Source extract
Circa 1970.
A free mint julep to the reader who knew that the first reference to gonzo journalism was in review of Hunter S Thompson's, The Kentucky Derby Is Decadent and Depraved, published in 1970.
Click below the fold for a representative excerpt.
In this excerpt, Thompson is referring to sketch-artist Ralph Steadman. This article also marked the first pairing of these two. Amazing, huh? Who can imagine Fear and Loathing in Las Vegas without the accompanying Steadman sketches?
He had done a few good sketches, but so far we hadn't seen that special kind of face that I felt we would need for a lead drawing. It was a face I'd seen a thousand times at every Derby I'd ever been to. I saw it, in my head, as the mask of the whiskey gentry--a pretentious mix of booze, failed dreams and a terminal identity crisis; the inevitable result of too much inbreeding in a closed and ignorant culture. One of the key genetic rules in breeding dogs, horses or any other kind of thoroughbred is that close inbreeding tends to magnify the weak points in a bloodline as well as the strong points. In horse breeding, for instance, there is a definite risk in breeding two fast horses who are both a little crazy. The offspring will likely be very fast and also very crazy. So the trick in breeding thoroughbreds is to retain the good traits and filter out the bad. But the breeding of humans is not so wisely supervised, particularly in a narrow Southern society where the closest kind of inbreeding is not only stylish and acceptable, but far more convenient--to the parents--than setting their offspring free to find their own mates, for their own reasons and in their own ways.
Go on, you know you want to read the whole thing...
Comments (3)
i actually did know this...happened to read about it earlier in the week.
Occasionally I forget how HST's old stuff just jumps off the page. Thanks for the reminder.
LOVED it, every minute of it.. Damn I wonder if it's like that today?

Dataset content
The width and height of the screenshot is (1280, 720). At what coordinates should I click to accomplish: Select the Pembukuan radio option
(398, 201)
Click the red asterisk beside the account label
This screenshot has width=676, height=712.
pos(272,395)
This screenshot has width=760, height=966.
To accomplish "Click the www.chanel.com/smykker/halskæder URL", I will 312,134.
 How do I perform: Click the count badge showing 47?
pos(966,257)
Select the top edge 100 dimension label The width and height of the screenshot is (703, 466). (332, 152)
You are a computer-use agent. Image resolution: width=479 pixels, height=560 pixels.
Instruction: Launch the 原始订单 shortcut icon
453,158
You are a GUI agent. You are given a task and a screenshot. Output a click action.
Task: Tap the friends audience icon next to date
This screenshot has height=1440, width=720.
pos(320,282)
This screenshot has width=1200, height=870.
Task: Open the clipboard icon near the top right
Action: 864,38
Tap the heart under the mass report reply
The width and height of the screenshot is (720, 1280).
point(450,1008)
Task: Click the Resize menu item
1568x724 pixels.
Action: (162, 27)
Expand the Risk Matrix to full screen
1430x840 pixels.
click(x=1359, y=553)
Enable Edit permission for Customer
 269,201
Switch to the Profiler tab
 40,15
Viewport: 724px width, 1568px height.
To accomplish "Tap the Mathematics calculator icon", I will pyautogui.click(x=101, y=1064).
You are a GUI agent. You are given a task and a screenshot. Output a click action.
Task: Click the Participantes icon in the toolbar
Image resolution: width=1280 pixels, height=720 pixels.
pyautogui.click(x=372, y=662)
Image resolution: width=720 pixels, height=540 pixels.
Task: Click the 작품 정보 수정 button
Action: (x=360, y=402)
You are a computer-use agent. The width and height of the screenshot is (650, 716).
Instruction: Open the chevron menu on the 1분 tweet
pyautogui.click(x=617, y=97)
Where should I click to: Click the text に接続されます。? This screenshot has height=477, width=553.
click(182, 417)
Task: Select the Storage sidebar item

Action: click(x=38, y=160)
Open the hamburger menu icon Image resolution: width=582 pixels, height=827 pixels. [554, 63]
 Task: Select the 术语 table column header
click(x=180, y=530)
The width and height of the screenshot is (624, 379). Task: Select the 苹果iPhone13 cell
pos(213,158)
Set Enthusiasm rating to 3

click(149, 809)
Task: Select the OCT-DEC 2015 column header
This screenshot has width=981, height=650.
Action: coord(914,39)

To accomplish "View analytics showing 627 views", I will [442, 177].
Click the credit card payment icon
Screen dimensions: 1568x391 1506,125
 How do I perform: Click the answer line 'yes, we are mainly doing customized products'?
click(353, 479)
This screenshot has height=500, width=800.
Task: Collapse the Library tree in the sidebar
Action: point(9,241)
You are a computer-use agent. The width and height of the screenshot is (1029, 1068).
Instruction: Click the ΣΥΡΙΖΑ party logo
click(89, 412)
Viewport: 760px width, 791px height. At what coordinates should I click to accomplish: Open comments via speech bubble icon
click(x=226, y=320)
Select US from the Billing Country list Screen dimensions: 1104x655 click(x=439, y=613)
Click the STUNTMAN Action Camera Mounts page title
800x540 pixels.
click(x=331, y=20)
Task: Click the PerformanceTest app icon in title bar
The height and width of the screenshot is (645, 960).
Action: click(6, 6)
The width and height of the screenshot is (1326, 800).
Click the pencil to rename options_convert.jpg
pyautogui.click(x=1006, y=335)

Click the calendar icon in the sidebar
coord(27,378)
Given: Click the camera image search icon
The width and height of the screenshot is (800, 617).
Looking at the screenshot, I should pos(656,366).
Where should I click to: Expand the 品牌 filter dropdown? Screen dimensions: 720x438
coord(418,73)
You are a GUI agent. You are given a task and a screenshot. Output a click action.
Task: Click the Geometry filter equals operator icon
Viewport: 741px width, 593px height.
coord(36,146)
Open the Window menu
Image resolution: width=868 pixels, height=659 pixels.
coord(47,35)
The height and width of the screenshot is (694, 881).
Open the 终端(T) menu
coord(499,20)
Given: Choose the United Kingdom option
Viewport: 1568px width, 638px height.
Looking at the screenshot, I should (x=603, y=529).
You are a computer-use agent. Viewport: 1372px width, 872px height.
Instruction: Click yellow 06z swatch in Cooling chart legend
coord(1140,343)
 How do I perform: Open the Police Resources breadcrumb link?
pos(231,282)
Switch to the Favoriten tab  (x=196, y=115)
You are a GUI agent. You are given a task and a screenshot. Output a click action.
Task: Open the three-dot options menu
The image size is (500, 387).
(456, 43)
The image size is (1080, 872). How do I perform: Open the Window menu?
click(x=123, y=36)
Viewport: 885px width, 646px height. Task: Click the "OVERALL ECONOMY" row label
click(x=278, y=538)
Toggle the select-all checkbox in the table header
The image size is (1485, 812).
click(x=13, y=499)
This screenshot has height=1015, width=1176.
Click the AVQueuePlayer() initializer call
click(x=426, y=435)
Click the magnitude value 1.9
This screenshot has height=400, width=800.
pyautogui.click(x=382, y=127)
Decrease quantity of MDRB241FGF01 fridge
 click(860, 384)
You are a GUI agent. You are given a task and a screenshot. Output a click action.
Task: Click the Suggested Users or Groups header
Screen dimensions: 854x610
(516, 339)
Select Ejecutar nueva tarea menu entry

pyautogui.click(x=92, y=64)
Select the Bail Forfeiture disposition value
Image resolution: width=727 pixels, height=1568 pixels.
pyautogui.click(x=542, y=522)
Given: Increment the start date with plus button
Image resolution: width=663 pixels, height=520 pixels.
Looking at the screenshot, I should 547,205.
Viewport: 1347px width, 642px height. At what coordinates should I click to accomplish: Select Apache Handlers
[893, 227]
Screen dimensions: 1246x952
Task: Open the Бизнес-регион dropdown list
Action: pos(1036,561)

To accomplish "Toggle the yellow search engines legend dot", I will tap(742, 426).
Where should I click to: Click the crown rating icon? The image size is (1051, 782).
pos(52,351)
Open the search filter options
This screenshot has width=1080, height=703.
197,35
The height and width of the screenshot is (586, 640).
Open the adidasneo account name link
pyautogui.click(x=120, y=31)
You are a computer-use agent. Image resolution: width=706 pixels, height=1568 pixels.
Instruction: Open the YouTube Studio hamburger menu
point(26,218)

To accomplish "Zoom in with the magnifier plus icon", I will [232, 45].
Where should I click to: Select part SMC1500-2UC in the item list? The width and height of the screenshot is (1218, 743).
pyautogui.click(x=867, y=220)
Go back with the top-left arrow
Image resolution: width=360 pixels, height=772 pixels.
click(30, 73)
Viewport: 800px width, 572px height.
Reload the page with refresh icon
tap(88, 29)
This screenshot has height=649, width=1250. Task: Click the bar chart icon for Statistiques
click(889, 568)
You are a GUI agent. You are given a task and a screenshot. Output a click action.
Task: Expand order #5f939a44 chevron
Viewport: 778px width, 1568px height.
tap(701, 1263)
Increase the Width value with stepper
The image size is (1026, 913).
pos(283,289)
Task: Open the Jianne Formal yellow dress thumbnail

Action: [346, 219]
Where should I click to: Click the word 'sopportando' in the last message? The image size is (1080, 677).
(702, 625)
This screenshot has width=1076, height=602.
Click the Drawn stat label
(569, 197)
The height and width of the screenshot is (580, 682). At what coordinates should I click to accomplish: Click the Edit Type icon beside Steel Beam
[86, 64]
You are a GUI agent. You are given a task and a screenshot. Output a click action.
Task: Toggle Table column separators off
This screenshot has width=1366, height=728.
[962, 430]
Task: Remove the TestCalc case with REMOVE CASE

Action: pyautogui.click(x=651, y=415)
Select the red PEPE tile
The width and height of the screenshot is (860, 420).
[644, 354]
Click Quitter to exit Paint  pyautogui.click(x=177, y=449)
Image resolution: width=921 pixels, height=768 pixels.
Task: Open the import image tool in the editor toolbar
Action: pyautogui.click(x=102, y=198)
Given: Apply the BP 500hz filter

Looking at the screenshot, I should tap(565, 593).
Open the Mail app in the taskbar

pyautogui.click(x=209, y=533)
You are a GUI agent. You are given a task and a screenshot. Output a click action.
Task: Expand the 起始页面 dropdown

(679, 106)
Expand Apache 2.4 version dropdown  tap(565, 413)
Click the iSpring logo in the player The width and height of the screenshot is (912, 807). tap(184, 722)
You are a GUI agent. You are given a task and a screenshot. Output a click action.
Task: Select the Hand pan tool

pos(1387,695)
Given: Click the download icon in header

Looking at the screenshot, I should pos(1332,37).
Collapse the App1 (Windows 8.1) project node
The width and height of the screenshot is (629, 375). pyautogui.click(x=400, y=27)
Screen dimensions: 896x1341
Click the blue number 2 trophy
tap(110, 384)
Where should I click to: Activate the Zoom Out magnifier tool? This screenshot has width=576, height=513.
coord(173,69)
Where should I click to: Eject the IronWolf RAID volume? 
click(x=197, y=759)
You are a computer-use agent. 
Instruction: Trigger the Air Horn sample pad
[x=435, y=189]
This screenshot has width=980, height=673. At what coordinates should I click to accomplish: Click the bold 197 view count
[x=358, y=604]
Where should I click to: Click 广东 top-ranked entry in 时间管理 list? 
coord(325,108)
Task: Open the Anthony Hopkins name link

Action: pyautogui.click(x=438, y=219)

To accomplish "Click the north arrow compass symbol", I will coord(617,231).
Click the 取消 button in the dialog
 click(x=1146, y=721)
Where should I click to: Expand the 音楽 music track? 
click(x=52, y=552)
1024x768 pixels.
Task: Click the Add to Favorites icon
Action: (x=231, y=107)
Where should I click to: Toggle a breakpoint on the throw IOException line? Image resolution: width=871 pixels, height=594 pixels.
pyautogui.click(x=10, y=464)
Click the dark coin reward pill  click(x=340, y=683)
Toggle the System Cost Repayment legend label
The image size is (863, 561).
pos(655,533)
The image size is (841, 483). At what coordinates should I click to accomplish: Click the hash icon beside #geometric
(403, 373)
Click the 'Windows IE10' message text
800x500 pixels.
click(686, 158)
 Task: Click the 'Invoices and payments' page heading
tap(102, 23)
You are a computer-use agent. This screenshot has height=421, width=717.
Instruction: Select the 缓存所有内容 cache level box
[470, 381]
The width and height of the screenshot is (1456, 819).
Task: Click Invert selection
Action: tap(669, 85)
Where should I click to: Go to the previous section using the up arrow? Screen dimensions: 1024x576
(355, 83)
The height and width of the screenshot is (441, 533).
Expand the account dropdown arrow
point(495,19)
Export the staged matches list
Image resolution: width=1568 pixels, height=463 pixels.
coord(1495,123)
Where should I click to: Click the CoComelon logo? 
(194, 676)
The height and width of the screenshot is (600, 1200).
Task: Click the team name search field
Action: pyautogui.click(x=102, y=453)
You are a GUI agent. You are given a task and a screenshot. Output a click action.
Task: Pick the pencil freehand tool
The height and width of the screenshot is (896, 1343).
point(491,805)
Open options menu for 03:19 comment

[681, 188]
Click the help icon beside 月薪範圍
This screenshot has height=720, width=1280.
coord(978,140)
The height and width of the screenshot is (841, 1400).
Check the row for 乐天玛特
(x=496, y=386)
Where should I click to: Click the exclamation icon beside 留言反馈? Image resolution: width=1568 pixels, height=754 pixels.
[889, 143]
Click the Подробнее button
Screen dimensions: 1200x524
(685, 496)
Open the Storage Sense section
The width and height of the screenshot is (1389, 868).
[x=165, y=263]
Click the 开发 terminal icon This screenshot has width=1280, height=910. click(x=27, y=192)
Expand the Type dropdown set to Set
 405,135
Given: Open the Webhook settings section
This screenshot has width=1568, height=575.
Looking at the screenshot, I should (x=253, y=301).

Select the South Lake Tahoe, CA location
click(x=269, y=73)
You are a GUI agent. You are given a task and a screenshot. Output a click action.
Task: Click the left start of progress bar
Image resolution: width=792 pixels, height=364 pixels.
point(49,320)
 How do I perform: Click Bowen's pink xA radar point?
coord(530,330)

Try it
Answer these questions from the post about Hunter S. Thompson's Kentucky Derby article:
1. In what year was The Kentucky Derby Is Decadent and Depraved published?
2. Who is Thompson referring to in the excerpt?
3. According to the excerpt, what will the offspring of two fast horses that are both a little crazy likely be?
The records are a separate set of material, unrelated to the text.

Completed task
1. 1970.
2. The sketch artist Ralph Steadman.
3. Very fast and also very crazy.